Gérald Papy

Incidents au Pukkelpop : « Ce racisme qui se répand »

Gérald Papy Rédacteur en chef adjoint

Comment peut-on être fan de Kendrick Lamar et raciste ? Les deux jeunes filles agressées au festival Pukkelpop à Hasselt ont sans doute ressassé depuis samedi la question de cette incongruité entre les chants d’un groupe de jeunes vantant le passé colonial criminel des agents de Léopold II (« Coupe les mains, le Congo est à nous ») et les sons du rappeur afro-américain dont la vie est un plaidoyer contre toute discrimination.

L’incohérence des actes et les remords exprimés depuis par un des agresseurs  » effrayé par son propre comportement  » inclineraient à reconnaître aux auteurs les circonstances éventuellement atténuantes de l’effet de groupe, de l’ivresse et de l’imbécilité crasse. Pareille indulgence contribuerait cependant à banaliser un délit qui doit de moins en moins l’être.

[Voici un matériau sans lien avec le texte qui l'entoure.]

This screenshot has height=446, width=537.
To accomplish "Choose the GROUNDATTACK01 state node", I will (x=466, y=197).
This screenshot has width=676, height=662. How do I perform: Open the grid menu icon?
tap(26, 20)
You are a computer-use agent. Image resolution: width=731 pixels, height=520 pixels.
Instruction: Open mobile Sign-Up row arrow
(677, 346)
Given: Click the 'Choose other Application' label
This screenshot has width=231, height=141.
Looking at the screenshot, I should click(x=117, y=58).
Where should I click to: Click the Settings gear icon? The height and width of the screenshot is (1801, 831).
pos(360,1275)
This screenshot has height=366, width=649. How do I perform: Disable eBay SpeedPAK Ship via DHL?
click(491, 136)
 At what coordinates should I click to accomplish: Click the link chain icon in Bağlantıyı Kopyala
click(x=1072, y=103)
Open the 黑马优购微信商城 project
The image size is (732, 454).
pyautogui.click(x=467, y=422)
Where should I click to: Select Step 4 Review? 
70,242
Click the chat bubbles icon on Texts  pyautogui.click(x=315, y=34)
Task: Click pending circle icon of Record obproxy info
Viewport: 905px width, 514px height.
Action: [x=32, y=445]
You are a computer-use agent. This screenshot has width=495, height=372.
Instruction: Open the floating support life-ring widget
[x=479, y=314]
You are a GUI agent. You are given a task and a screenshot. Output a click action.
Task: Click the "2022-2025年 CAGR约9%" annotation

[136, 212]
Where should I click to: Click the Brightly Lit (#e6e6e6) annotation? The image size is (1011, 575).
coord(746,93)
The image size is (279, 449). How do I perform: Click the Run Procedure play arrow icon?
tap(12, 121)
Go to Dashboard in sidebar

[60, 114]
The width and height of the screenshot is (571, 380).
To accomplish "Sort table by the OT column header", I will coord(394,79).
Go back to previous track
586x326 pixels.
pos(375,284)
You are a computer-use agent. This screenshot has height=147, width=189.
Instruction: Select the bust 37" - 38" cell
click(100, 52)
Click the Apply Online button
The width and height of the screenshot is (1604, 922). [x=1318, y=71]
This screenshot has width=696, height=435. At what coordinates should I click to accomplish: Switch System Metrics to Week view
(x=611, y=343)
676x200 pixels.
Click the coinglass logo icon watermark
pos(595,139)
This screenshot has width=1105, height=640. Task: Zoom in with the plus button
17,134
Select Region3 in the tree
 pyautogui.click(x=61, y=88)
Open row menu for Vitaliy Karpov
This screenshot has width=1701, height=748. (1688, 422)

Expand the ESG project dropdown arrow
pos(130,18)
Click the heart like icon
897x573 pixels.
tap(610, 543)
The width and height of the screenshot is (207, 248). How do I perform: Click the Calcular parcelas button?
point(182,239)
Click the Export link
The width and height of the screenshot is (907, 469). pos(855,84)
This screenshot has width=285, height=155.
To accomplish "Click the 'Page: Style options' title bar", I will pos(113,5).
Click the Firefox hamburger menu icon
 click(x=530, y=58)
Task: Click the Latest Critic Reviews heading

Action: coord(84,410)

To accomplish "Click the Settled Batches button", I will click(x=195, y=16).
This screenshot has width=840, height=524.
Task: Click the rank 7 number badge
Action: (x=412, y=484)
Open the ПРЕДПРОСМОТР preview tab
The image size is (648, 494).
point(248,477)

En Europe commence à poindre un climat où le racisme et la discrimination contre les musulmans non seulement s’expriment ouvertement mais se traduisent aussi, à l’occasion, en actes violents. Parce qu’elle était voilée, une jeune fille a été violentée, le 2 juillet dernier, à Anderlues par deux hommes dont on ignore encore l’identité. Une dizaine de personnes ont été mises en examen, le 27 juin, par la justice française pour avoir projeté de s’en prendre à des imams radicaux, des anciens détenus pour terrorisme et des  » femmes voilées choisies au hasard dans la rue « . Les suspects disaient appartenir à un groupe dénommé Action des forces opérationnelles et, selon le spécialiste de l’extrême droite Jean-Yves Camus,  » se sentaient investis d’une mission de service public par substitution « . Aux dires de notre ministre de la Justice Koen Geens relayant des informations de la Sûreté de l’Etat,  » la Belgique compterait plusieurs dizaines d’activistes d’extrême droite prêts à mener des actions violentes et à enfreindre la loi sur la base de leur cadre idéologique « .

Faut-il pourrir un peu plus le contexte sensible que l’on connaît par des prises de parole lapidaires et incendiaires ?

Toute crise économique exacerbe les tensions sociales. On commence à sortir de celle de 2008. Mais la reprise est encore fragile. Le défi posé par l’arrivée des migrants depuis l’exode des réfugiés syriens de 2015 a été mal géré par une Union européenne divisée et erratiquement par une Belgique partagée. Le zénith de la crise est sans doute surmonté. Mais, faute de dialogue apaisé, ses conséquences risquent de peser encore sur le vivre-ensemble.

Le contexte est indubitablement sensible. Faut-il le pourrir un peu plus par des prises de parole lapidaires et incendiaires ? Le militant américain de la lutte contre l’extrême droite Jared Holt explique dans une interview au Vif/L’Express combien le discours de Donald Trump depuis son élection a rencontré les attentes des cercles suprémacistes blancs et a déculpabilisé leurs prises de position racistes. Celui d’un Theo Francken en Belgique n’atteint pas les mêmes sommets d’exagération et d’indignité. Pour autant, à quoi servent, égrenées à intervalles réguliers, ses saillies agressives et ses tweets méprisants ? Sa politique ferme, voire radicale, à l’égard des migrants, qui suffit à séduire l’électeur de droite, n’en a pas besoin. Les dérapages verbaux, eux, n’ont pour fonction que de flatter cette frange de l’électorat qui hésite aujourd’hui entre le Vlaams Belang et la N-VA. Mais ils ont potentiellement aussi pour conséquence d’instiller dans certains esprits, à Hasselt ou ailleurs, une minimisation de l’aspect transgressif du racisme et un sentiment d’inaltérable impunité. A tort.